Adopting a public choice perspective allows me to explain to my students and those reading my research that even the best of intentions will often go horribly wrong (because the people making decisions are flawed) and that many policies that seem well-intentioned are motivated by ulterior motives. In my work, for example, I have pointed out that hedge fund regulations in the Dodd-Frank Act were an abject failure from the standpoint of the stated goals of the legislation but are very good at harming hedge funds and improving life for their competitors, large banks. In an upcoming paper, I argue that opposition to ride-sharing companies like Uber and Lyft is also likely financed by a subsector of the banking industry, those banks who lent money so that people could buy taxi medallions, and who will lose billions of dollars if consumers get their way and ride-sharing wins the day. There is nothing particularly evil about banks; they are just more successful at what most individuals and businesses would like to do—use the power of government to enrich themselves.

Scholars who are willing to engage with the public choice critique have to do more than just assume that government agents act altruistically and with perfect information, or that businesses just want government to leave them alone. Government agents are flawed and often pursue their own self-interest, just like the rest of us. Businesses often want anything other than free markets, because free markets require them to constantly compete for consumers’ business. Some academics will adopt one of those viewpoints, but very few are willing to accept both of them as true, and yet their work fails to reflect reality because of it.

3.What are some of your biggest challenges as a libertarian in academia?

Probably the biggest challenge to any libertarian is overcoming the strange assumption that we don’t care about people, rather than having a different view of what will make people better off. That obstacle bleeds over into academia, with many academics dismissing libertarian arguments because they incorrectly believe that those arguments are based on a premise that we shouldn’t care about how libertarian proposals affect the poor and disadvantaged. In some of my work, I argue that there are advantages to the possibility that innovation will soon outpace regulation, so that we wind up with a de-facto deregulated market. Many jump immediately to the conclusion that I’m okay with exploitation of consumers in that market, but I am always very clear that the reason I favor that market is because powerful business interests will be less able to exploit consumers.

Another challenge that I have is that academics, like the rest of society, often struggle with the notion that someone can agree with them on some things but not on others. Many academics are strong civil libertarians, meaning that I can quickly find common ground with them on the individual rights in a criminal context. Once we have moved beyond discussions of the War on Drugs or criminal defendants’ Fourth, Fifth, and Sixth Amendment rights, however, they are often confused how I can also believe that individuals should have stronger rights to their own property, or stronger rights against government intrusion into their economic lives.

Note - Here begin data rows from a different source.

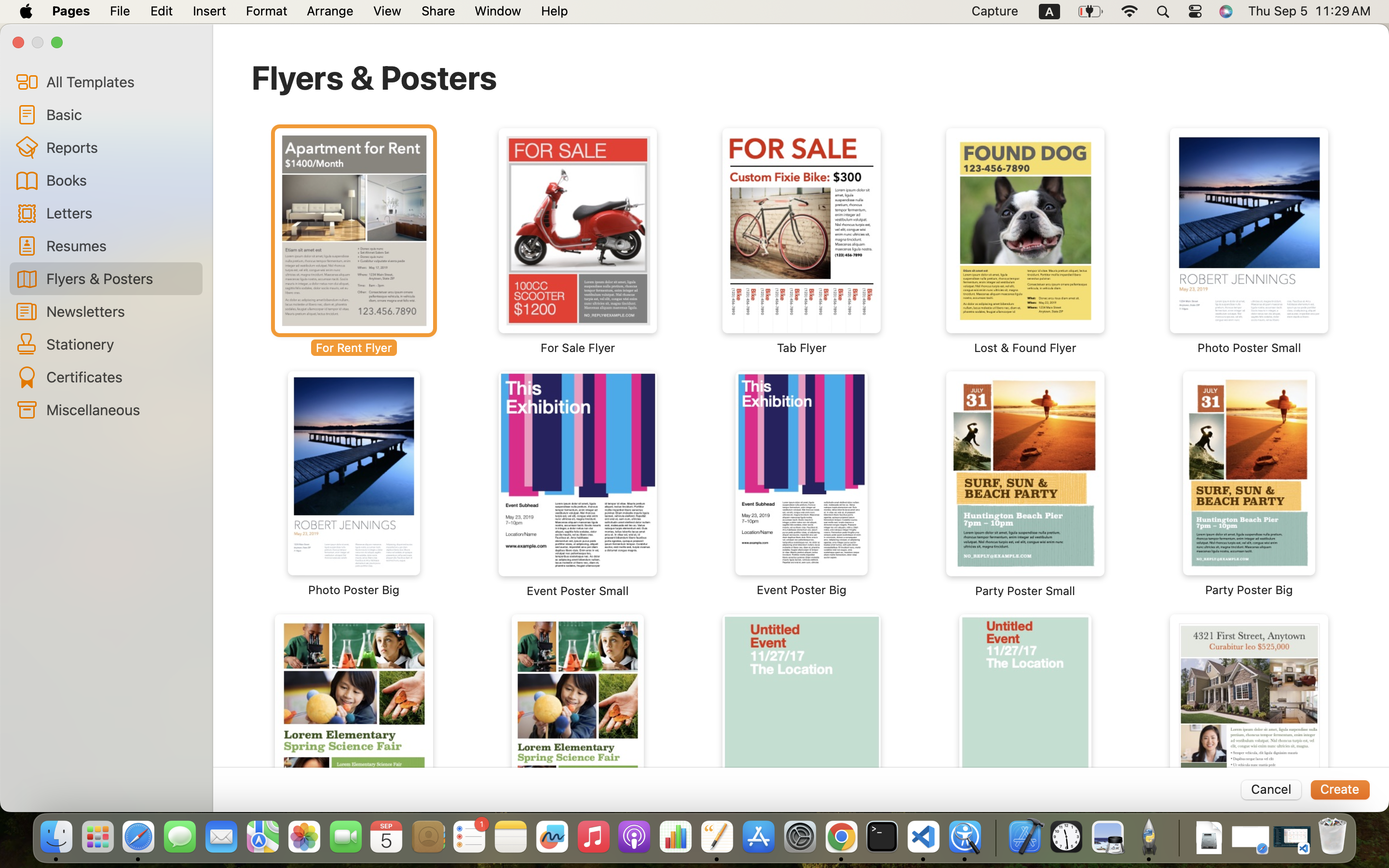
Certificates Element type: AXStaticText (120, 376)
‎⁨For Sale Flyer⁩ Element type: AXButton (577, 241)
‎⁨Event Poster Big⁩ Element type: AXButton (801, 483)
‎⁨Lost & Found Flyer⁩ Element type: AXButton (1025, 241)
Given the description of an element on the screen output the (x, y) to click on. 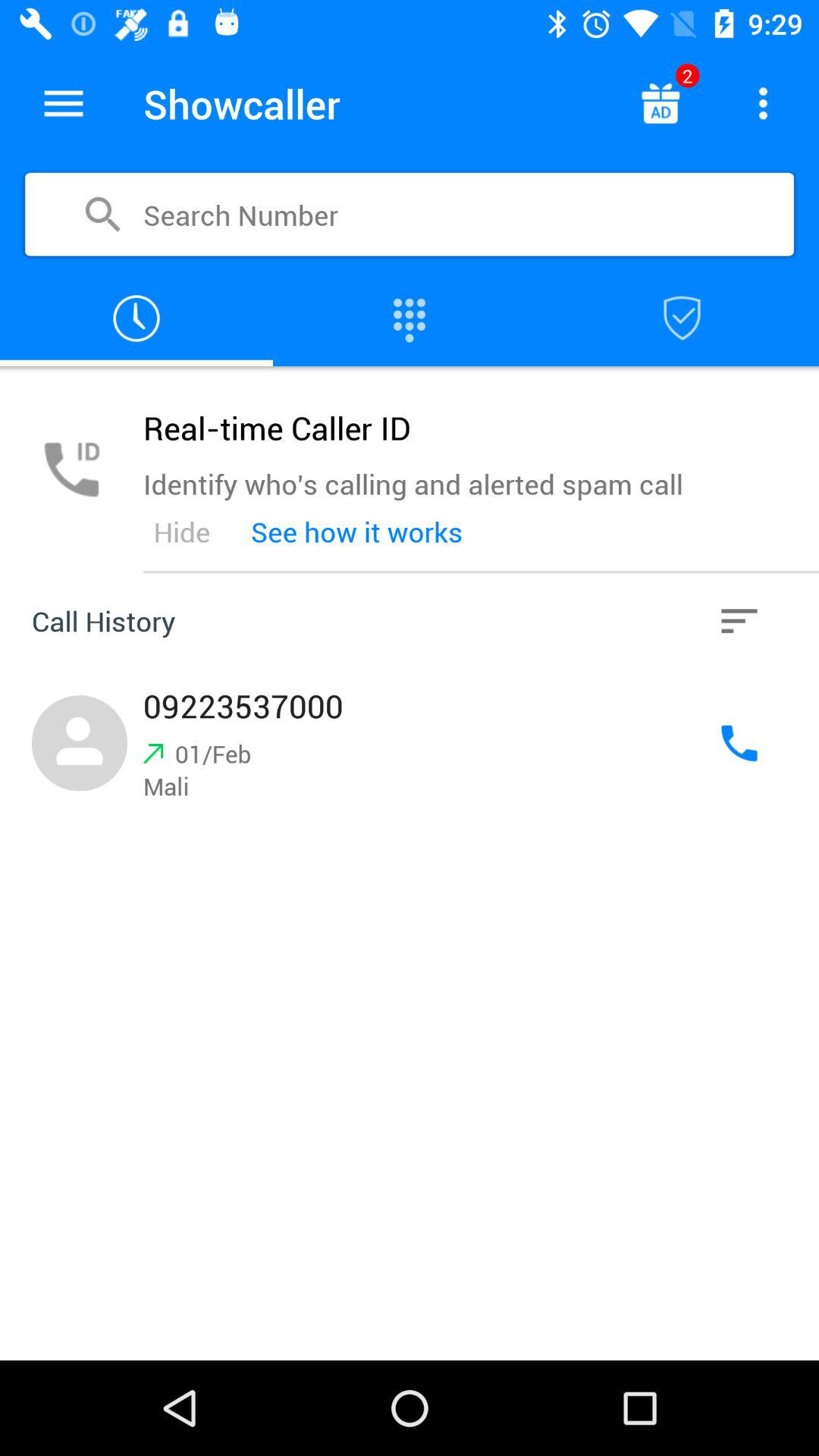
open dialer (409, 318)
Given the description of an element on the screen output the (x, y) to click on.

It can make for a very lonely existence, with colleagues who aren’t entirely sure how to react.

In some ways, though, that natural opposition and suspicion has some tremendous benefits. Every argument has to be that much better, because there isn’t a natural audience for it. Most interactions have to be approached with far more care, finding common ground early in order to set the stage for disagreements that come later. That process is exactly what most of our parents taught us at an early age, and it sometimes seems to be a lost art, but necessity may be keeping it alive.